Out of 250 million sperm, I was the lucky one. My odds were 0.000 000 004%. So far, i'm in a commanding lead.
Then I was in a group of about 500 million out of 5.5 billion to be born into a good country in Western Developed Society.
A 9% chance, by the way and another point for yours truly.
No, I wasn’t born into the Kardashian or the Kennedy family (it's probably not so bad), this is a different kind of luck. Simply by being born into the USA or Canada puts us in a position as some of the luckiest people on earth.
I mean, I just bought a book online while writing this AND got a service to find three rental car companies in Las Vegas that could rent me a Camaro for a day under $150.
Right out of the womb, families here have access to hospitals, education, and government assistance if things are tough.
In a lot of countries, people have to fight for their lives without any government giving them support. Actually, living on the government financial assistance alone already puts you in the category of being richer than most people across the globe.
70 million children do not have any access to education while kids here argue which app is better for their iPads. There are kids over in countries like Niger where the literacy rate is under 30%, and here many people take their ability to read and write completely for granted. Even if we are ruining language with the OMG’s and LOL’s, at least we can understand each other.
And if we can't, there's always Google Translate.
I realize the luck that came with being born here, and that's why I never try to complain. Out of all the places in the world I could have been born into, I understand the sheer luck of it being here.
This is why it baffles me when people around me complain.

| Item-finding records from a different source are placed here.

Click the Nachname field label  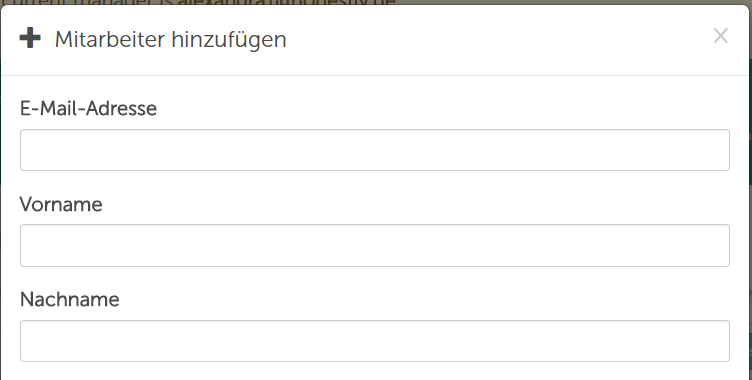pyautogui.click(x=70, y=299)
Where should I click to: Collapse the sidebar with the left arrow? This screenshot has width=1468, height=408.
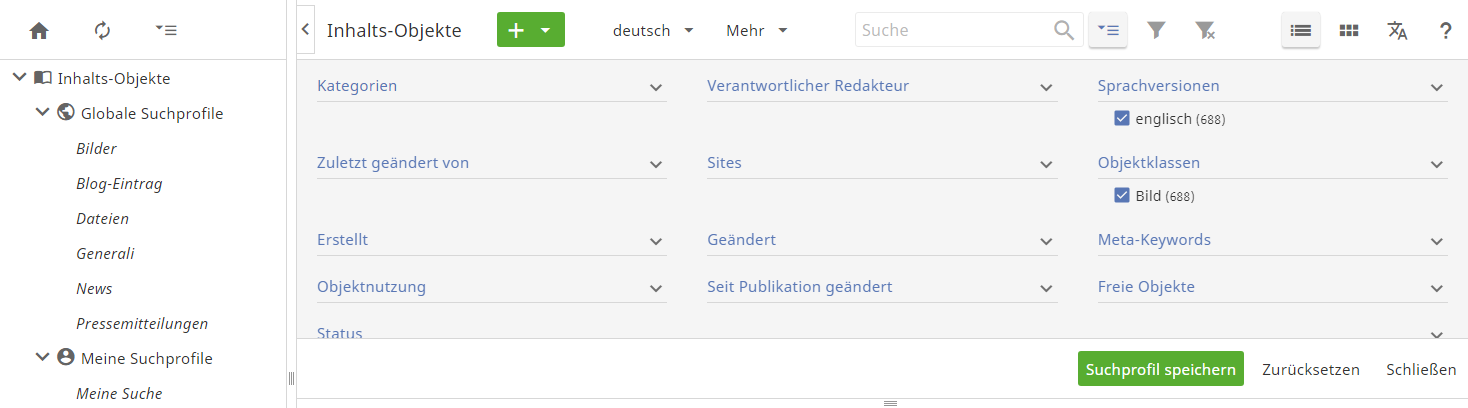(x=305, y=30)
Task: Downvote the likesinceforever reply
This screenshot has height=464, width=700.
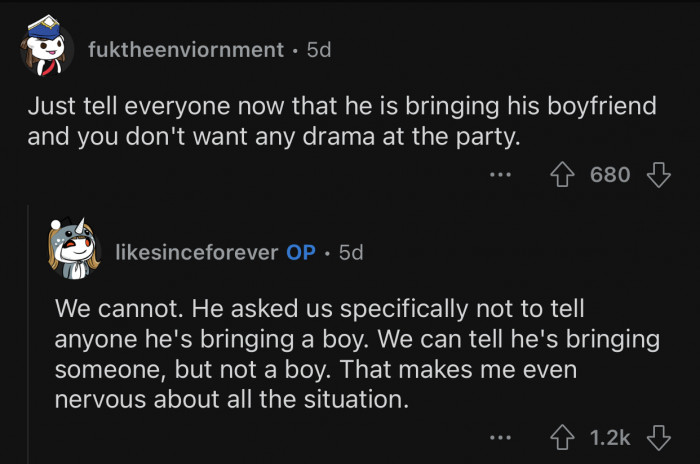Action: point(657,437)
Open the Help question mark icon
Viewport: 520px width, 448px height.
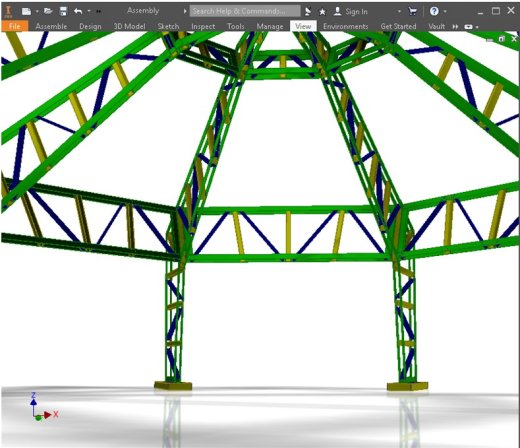tap(434, 11)
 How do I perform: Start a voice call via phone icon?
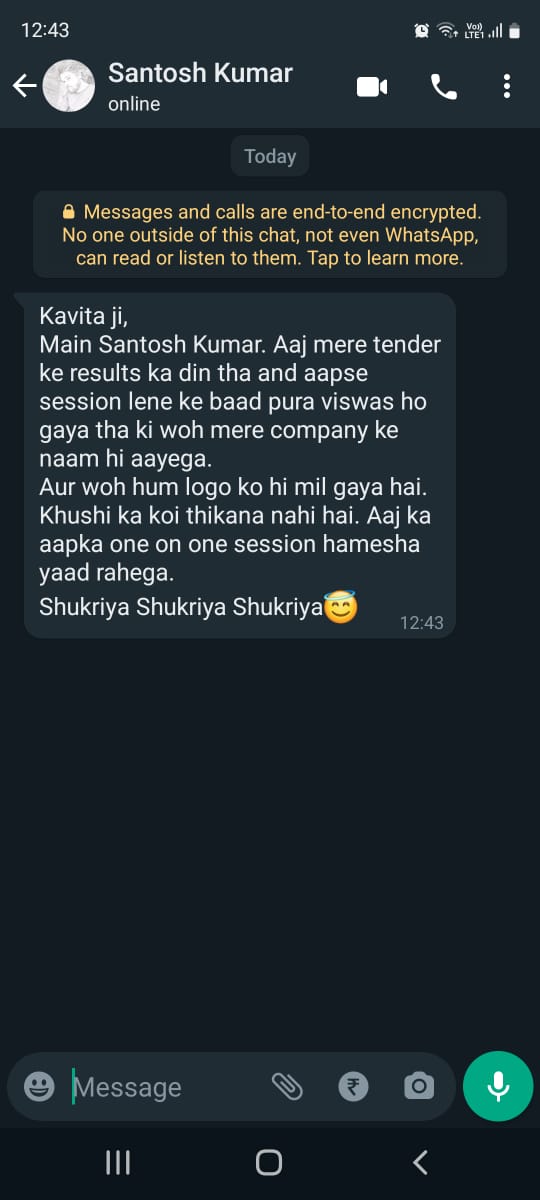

Don’t they understand the opportunities here? We have advanced technology, long lives, libraries, internet access, the ability to move, transportations, rights as citizens, and everything else a powerful nation can offer.
I could create, build, write, and share anything I wanted because I won the birth lottery.
From my laptop in the comfort of my own home, I could: learn a language, start a business, talk to anyone across the world, or learn a new skill. There are people wondering if they’re going to be able to eat for the next few days while I have the world at my fingertips.
None of us who are born here should spend a second complaining, especially after being granted with such an opportunity to make any kind of life we could imagine for ourselves. Instead, we all should focus on how we can help others who may not be as lucky as we are.
What I see are a lot of people who want to complain, point out the shortcomings of living here, and generally be martyrs the whole time they’re here. We are blessed and have a lot of years to enjoy our time here, especially since the average life expectancy in the US is 79 and in Canada 82, while in countries like Sierra Leone it is 46.
Even if I didn’t have internet or electricity, I could go to any local library and receive both of them, for free.
While most people might want to complain, I already know how lucky I am.
The world is much bigger than the bubble I create around myself. But even I get lost in my own world, just ask my better half.
I would rather spend my time thinking about how I can take this blessing to go out and help people instead of dwelling on all the things I don’t have.
Sometimes I just like to reflect and give thanks for my place on this rock.